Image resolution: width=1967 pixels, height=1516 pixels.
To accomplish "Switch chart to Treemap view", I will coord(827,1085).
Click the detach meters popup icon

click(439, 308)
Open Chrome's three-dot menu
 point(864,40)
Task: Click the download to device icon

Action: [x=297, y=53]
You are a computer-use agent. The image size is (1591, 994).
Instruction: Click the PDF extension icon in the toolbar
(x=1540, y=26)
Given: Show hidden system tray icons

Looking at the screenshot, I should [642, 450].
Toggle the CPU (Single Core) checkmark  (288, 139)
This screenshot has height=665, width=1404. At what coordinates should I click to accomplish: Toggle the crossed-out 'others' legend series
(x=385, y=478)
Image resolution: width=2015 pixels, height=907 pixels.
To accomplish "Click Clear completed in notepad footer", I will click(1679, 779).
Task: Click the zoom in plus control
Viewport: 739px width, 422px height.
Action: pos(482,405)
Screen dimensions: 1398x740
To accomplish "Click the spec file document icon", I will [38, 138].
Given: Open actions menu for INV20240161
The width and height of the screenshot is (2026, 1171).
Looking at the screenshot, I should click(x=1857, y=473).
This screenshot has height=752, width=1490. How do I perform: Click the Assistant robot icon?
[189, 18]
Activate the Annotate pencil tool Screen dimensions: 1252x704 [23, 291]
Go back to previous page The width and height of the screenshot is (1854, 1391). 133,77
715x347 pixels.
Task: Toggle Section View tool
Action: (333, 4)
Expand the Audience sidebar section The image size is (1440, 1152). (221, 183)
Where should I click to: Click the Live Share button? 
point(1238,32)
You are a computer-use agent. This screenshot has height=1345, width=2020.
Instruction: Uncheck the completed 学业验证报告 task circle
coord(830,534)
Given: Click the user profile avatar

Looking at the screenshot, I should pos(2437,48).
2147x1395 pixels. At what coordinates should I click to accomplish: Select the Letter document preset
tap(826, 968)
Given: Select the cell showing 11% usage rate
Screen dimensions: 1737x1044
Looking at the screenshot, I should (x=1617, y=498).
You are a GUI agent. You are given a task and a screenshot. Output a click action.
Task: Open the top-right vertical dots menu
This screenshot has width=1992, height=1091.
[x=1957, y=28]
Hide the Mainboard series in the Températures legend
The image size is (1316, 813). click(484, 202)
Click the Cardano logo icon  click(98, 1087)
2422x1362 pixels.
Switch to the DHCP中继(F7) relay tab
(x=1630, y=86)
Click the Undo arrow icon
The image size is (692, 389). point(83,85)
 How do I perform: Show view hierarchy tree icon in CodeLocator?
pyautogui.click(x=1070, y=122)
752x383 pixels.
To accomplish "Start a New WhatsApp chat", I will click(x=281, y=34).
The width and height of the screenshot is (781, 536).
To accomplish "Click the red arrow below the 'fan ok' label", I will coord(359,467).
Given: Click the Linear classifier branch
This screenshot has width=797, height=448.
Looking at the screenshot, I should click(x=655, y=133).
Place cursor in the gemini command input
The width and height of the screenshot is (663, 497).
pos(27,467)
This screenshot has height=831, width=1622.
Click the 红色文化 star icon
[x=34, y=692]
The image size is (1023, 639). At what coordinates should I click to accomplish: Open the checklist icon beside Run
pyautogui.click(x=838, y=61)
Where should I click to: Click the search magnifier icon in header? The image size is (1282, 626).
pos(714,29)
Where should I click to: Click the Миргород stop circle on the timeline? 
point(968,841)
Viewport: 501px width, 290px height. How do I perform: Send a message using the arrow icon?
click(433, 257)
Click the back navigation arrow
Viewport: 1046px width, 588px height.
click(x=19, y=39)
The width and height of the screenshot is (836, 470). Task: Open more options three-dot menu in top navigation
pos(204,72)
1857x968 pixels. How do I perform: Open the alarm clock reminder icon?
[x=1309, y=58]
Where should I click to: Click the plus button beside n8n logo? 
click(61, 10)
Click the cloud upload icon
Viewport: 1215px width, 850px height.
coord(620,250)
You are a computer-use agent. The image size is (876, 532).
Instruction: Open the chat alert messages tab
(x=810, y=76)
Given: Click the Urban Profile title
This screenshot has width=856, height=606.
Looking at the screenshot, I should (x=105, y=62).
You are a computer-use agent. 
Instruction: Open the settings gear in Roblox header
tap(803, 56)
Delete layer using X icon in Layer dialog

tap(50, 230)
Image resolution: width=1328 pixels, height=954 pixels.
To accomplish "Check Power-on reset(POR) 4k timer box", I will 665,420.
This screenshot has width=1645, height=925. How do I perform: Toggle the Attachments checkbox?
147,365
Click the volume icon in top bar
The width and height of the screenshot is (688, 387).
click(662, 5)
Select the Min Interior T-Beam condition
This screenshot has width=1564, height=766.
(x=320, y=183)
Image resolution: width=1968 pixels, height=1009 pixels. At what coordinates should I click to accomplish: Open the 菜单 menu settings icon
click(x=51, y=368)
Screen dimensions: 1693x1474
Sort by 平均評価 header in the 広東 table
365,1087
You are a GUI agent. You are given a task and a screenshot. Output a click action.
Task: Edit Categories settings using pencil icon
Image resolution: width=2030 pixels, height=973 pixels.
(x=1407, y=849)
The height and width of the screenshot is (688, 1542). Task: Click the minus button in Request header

#### [EXERCISE PROMPT]
Every record needs to be reproduced exactly, with none skipped.

#### [SOLUTION]
Image resolution: width=1967 pixels, height=1516 pixels.
To accomplish "Switch chart to Treemap view", I will coord(827,1085).
Click the detach meters popup icon

click(439, 308)
Open Chrome's three-dot menu
 point(864,40)
Task: Click the download to device icon

Action: [x=297, y=53]
You are a computer-use agent. The image size is (1591, 994).
Instruction: Click the PDF extension icon in the toolbar
(x=1540, y=26)
Given: Show hidden system tray icons

Looking at the screenshot, I should [642, 450].
Toggle the CPU (Single Core) checkmark  (288, 139)
This screenshot has height=665, width=1404. At what coordinates should I click to accomplish: Toggle the crossed-out 'others' legend series
(x=385, y=478)
Image resolution: width=2015 pixels, height=907 pixels.
To accomplish "Click Clear completed in notepad footer", I will click(1679, 779).
Task: Click the zoom in plus control
Viewport: 739px width, 422px height.
Action: pos(482,405)
Screen dimensions: 1398x740
To accomplish "Click the spec file document icon", I will [38, 138].
Given: Open actions menu for INV20240161
The width and height of the screenshot is (2026, 1171).
Looking at the screenshot, I should click(x=1857, y=473).
This screenshot has height=752, width=1490. How do I perform: Click the Assistant robot icon?
[189, 18]
Activate the Annotate pencil tool Screen dimensions: 1252x704 [23, 291]
Go back to previous page The width and height of the screenshot is (1854, 1391). 133,77
715x347 pixels.
Task: Toggle Section View tool
Action: (333, 4)
Expand the Audience sidebar section The image size is (1440, 1152). (221, 183)
Where should I click to: Click the Live Share button? 
point(1238,32)
You are a computer-use agent. This screenshot has height=1345, width=2020.
Instruction: Uncheck the completed 学业验证报告 task circle
coord(830,534)
Given: Click the user profile avatar

Looking at the screenshot, I should pos(2437,48).
2147x1395 pixels. At what coordinates should I click to accomplish: Select the Letter document preset
tap(826, 968)
Given: Select the cell showing 11% usage rate
Screen dimensions: 1737x1044
Looking at the screenshot, I should (x=1617, y=498).
You are a GUI agent. You are given a task and a screenshot. Output a click action.
Task: Open the top-right vertical dots menu
This screenshot has width=1992, height=1091.
[x=1957, y=28]
Hide the Mainboard series in the Températures legend
The image size is (1316, 813). click(484, 202)
Click the Cardano logo icon  click(98, 1087)
2422x1362 pixels.
Switch to the DHCP中继(F7) relay tab
(x=1630, y=86)
Click the Undo arrow icon
The image size is (692, 389). point(83,85)
 How do I perform: Show view hierarchy tree icon in CodeLocator?
pyautogui.click(x=1070, y=122)
752x383 pixels.
To accomplish "Start a New WhatsApp chat", I will click(x=281, y=34).
The width and height of the screenshot is (781, 536).
To accomplish "Click the red arrow below the 'fan ok' label", I will coord(359,467).
Given: Click the Linear classifier branch
This screenshot has width=797, height=448.
Looking at the screenshot, I should click(x=655, y=133).
Place cursor in the gemini command input
The width and height of the screenshot is (663, 497).
pos(27,467)
This screenshot has height=831, width=1622.
Click the 红色文化 star icon
[x=34, y=692]
The image size is (1023, 639). At what coordinates should I click to accomplish: Open the checklist icon beside Run
pyautogui.click(x=838, y=61)
Where should I click to: Click the search magnifier icon in header? The image size is (1282, 626).
pos(714,29)
Where should I click to: Click the Миргород stop circle on the timeline? 
point(968,841)
Viewport: 501px width, 290px height. How do I perform: Send a message using the arrow icon?
click(433, 257)
Click the back navigation arrow
Viewport: 1046px width, 588px height.
click(x=19, y=39)
The width and height of the screenshot is (836, 470). Task: Open more options three-dot menu in top navigation
pos(204,72)
1857x968 pixels. How do I perform: Open the alarm clock reminder icon?
[x=1309, y=58]
Where should I click to: Click the plus button beside n8n logo? 
click(61, 10)
Click the cloud upload icon
Viewport: 1215px width, 850px height.
coord(620,250)
You are a computer-use agent. The image size is (876, 532).
Instruction: Open the chat alert messages tab
(x=810, y=76)
Given: Click the Urban Profile title
This screenshot has width=856, height=606.
Looking at the screenshot, I should (x=105, y=62).
You are a computer-use agent. 
Instruction: Open the settings gear in Roblox header
tap(803, 56)
Delete layer using X icon in Layer dialog

tap(50, 230)
Image resolution: width=1328 pixels, height=954 pixels.
To accomplish "Check Power-on reset(POR) 4k timer box", I will 665,420.
This screenshot has width=1645, height=925. How do I perform: Toggle the Attachments checkbox?
147,365
Click the volume icon in top bar
The width and height of the screenshot is (688, 387).
click(662, 5)
Select the Min Interior T-Beam condition
This screenshot has width=1564, height=766.
(x=320, y=183)
Image resolution: width=1968 pixels, height=1009 pixels. At what coordinates should I click to accomplish: Open the 菜单 menu settings icon
click(x=51, y=368)
Screen dimensions: 1693x1474
Sort by 平均評価 header in the 広東 table
365,1087
You are a GUI agent. You are given a task and a screenshot. Output a click action.
Task: Edit Categories settings using pencil icon
Image resolution: width=2030 pixels, height=973 pixels.
(x=1407, y=849)
The height and width of the screenshot is (688, 1542). Task: Click the minus button in Request header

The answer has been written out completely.